→ **Data shown**

- - -

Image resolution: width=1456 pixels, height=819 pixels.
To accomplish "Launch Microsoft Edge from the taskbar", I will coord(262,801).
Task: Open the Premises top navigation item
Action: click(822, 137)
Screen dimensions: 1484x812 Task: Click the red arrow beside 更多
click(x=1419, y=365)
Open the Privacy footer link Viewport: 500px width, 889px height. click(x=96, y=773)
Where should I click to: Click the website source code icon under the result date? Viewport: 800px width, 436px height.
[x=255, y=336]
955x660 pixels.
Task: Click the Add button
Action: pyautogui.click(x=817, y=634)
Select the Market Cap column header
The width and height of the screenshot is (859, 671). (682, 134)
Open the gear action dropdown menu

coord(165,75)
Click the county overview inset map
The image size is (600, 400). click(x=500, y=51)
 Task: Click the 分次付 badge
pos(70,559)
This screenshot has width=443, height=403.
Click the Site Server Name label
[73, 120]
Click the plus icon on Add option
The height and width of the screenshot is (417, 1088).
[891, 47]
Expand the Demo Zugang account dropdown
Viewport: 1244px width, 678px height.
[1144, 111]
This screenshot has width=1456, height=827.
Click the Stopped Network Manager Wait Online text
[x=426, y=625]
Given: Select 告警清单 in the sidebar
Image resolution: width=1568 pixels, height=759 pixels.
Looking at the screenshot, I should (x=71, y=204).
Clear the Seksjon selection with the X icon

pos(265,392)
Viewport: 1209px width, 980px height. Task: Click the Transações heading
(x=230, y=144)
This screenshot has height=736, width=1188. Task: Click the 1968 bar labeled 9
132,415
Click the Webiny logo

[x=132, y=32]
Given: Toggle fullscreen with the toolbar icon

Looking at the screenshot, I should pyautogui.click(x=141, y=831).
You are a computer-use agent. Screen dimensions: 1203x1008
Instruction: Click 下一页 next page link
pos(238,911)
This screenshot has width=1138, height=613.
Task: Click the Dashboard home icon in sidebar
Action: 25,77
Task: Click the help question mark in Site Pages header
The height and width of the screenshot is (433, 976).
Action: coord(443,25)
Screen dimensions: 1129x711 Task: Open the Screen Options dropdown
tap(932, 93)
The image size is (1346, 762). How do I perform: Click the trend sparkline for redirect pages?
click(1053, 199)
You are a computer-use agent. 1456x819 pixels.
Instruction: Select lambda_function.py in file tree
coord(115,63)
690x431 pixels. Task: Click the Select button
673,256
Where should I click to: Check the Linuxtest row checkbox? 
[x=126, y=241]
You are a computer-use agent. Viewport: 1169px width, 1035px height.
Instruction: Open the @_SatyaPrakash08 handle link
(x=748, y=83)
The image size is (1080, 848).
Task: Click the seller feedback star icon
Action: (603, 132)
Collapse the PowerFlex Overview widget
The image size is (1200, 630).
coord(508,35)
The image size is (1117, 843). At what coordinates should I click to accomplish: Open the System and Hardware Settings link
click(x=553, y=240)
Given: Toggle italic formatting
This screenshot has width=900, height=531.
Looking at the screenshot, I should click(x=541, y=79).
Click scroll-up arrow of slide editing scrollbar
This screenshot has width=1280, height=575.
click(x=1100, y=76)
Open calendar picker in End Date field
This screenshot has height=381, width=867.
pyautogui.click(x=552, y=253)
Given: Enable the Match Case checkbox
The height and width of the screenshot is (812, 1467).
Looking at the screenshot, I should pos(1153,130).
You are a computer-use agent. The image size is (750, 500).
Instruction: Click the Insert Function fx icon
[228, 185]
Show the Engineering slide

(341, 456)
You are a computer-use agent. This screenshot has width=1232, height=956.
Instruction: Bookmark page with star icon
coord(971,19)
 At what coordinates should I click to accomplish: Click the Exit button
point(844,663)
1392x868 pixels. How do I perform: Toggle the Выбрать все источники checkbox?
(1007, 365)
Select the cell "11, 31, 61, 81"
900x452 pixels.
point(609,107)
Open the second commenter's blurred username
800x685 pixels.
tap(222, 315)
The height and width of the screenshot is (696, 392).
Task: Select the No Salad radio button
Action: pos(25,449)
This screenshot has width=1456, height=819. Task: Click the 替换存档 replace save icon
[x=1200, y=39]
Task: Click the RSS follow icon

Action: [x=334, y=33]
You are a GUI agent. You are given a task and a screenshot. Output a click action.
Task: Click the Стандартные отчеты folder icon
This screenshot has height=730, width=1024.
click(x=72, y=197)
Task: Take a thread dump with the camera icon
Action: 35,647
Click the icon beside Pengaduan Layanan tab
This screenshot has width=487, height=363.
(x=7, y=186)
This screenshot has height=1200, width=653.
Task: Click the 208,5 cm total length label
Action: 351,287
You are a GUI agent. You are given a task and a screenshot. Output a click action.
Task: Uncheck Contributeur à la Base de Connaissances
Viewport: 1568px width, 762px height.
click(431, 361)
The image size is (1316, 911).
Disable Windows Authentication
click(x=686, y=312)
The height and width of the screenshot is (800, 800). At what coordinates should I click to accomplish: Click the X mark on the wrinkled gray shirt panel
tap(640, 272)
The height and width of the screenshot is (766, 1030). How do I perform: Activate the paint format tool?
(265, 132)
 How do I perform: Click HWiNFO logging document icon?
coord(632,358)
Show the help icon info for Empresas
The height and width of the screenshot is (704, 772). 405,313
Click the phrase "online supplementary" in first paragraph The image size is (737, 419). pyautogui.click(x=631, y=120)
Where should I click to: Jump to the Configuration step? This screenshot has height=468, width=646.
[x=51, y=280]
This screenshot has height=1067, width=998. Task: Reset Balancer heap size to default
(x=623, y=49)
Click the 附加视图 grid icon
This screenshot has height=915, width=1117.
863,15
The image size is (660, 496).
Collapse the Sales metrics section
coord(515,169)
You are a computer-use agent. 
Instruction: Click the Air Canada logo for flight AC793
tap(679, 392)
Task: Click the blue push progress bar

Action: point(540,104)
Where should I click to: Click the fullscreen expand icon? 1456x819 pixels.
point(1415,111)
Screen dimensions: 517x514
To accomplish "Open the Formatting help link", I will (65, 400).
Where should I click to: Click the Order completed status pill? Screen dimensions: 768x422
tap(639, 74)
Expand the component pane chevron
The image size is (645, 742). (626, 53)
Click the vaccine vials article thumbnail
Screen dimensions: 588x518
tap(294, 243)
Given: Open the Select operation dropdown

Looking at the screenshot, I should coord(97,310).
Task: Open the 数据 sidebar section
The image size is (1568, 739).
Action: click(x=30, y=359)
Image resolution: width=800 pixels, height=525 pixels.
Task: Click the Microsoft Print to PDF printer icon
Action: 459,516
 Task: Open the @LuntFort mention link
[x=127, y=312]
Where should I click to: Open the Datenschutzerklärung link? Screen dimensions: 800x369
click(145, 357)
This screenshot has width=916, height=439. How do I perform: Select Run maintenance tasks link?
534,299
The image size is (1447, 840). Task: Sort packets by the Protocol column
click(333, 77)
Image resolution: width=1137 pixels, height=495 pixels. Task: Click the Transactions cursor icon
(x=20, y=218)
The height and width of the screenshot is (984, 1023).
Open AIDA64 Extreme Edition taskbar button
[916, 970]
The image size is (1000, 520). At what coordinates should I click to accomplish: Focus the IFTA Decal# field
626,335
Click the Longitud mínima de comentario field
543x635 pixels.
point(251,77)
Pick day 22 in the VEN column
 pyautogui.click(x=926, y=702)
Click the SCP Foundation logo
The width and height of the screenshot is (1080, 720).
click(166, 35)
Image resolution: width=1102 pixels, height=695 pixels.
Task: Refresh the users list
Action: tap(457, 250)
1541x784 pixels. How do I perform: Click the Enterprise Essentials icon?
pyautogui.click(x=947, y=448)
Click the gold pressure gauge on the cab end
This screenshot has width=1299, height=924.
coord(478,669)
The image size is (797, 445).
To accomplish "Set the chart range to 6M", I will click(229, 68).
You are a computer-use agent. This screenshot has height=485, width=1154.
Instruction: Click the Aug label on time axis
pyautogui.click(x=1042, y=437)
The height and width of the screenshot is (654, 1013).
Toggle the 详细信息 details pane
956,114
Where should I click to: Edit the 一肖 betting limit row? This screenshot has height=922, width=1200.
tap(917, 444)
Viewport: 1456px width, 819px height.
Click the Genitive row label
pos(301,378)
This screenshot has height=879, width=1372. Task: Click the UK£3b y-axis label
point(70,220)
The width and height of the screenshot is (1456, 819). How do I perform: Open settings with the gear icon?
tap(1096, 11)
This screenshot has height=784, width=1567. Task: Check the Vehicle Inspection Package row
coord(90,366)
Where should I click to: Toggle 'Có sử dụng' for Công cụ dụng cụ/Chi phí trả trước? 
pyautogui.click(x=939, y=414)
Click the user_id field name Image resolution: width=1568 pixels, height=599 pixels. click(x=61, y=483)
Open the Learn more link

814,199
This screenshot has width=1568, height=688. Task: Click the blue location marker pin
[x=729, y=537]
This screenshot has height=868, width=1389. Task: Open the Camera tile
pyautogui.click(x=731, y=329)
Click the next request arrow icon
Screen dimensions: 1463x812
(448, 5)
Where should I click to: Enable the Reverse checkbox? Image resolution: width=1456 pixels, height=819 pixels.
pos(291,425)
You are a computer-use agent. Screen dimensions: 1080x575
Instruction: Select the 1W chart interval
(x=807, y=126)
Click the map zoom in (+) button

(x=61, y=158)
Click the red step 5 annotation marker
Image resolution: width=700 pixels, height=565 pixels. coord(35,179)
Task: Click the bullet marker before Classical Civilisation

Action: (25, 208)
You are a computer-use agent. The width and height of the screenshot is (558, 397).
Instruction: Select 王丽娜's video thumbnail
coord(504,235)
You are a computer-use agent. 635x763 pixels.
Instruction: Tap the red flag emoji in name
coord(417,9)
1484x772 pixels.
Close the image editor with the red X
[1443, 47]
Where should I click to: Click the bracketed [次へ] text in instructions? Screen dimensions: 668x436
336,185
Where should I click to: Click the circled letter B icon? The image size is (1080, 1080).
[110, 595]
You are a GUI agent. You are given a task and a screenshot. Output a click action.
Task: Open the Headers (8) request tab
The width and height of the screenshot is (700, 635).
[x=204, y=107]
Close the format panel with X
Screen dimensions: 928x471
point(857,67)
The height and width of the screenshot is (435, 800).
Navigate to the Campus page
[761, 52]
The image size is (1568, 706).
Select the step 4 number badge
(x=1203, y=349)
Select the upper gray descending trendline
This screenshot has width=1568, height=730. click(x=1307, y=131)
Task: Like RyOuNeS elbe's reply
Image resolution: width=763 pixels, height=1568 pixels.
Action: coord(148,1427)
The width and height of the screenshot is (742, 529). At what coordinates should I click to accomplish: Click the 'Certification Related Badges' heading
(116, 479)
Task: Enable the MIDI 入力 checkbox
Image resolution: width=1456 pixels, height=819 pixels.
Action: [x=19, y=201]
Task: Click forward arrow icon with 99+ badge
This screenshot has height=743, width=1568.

- - -

→ **Short exercise**
Locate every line in the material that contains the word "Toggle" and copy each of those lines.

→ **Result of this task**
Given: Toggle fullscreen with the toolbar icon
Given: Toggle italic formatting
1392x868 pixels. How do I perform: Toggle the Выбрать все источники checkbox?
Toggle the 详细信息 details pane
Where should I click to: Toggle 'Có sử dụng' for Công cụ dụng cụ/Chi phí trả trước? 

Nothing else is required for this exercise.